De cet ours en peluche, il y a la version propre et la version sale. Sur la photo du nourrisson dans son couffin, on voit cet ours en peluche blanc, visiblement duveteux, avec deux petits yeux noirs, une mince bouche qui sourit, un nez noir en forme de bouton, un nœud rose autour du cou. Il est blanc et immaculé, on dirait qu’il est heureux de vivre. Et puis il y a la version sale et souillée, sérieusement usagée. Le nounours, comme il était appelé, est devenu gris sale au fil du temps, un peu comme la neige maculée par la pollution des voitures. L’ours à la tête ronde qui est devenue plate. Le molleton s’est considérablement amoindri au fil du temps. Les petits bras se sont désolidarises du corps au fur et à mesure des besoins de réconfort de l’enfant. De duveteuse, la peluche est devenue rêche et forme des petites boucles sur le corps désormais malingre du nounours. Et il y a cette odeur si particulière, cette odeur si familière à l’enfant qui se reconnaît. Et puis il y a la déliquescence de cet ourson que l’on perd un jour en vacances. Ne reste qu’un bras que l’enfant met sous son nez quand elle tête son pouce. L’ours l’a accompagnée de 0 à 4 ans. L’ours n’existe plus que par son moignon, oubliée la peluche duveteuse. Ne reste plus qu’un bout de tissu rêche à l’odeur identifiable. C’est qu’il en a reçu de la morve qui colle. L’ours n’existe plus après ses nombreux passages en machine. Le molleton est parti, on l’a recousu, le nez s’est décollé. L’ours n’a plus souri. Il est devenu aveugle. Il a perdu son nœud rose autour du cou. Puis est venu le temps de Babar, l’éléphant jaune au ventre blanc à qui on a fait subir le même sort.

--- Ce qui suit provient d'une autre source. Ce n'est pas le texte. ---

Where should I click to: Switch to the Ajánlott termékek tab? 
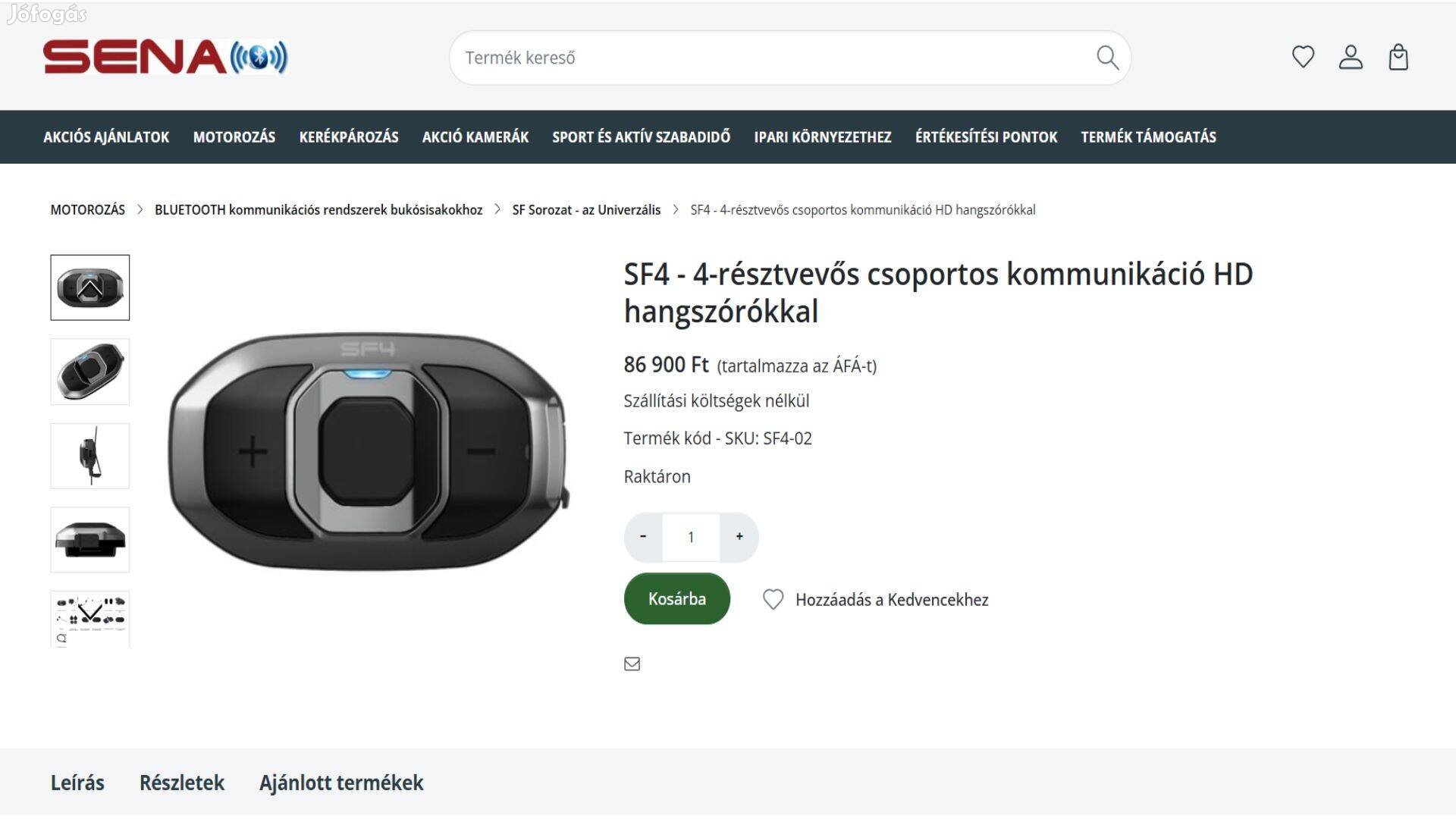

De l’immaculé ours blanc au Babar jaune . De l’attachement jusqu’au rebut …on voit. On sent.
On a tous connu un objet chéri en proie à la déchéance il me semble. Des objets qui ont été adorés en tout cas. Merci Nathalie
de la déchéance de l’objet tant chéri, qui finit lui aussi par céder, lâcher prise
(une petite tristesse à la fin quand même… on aimerait tant qu’il survive…)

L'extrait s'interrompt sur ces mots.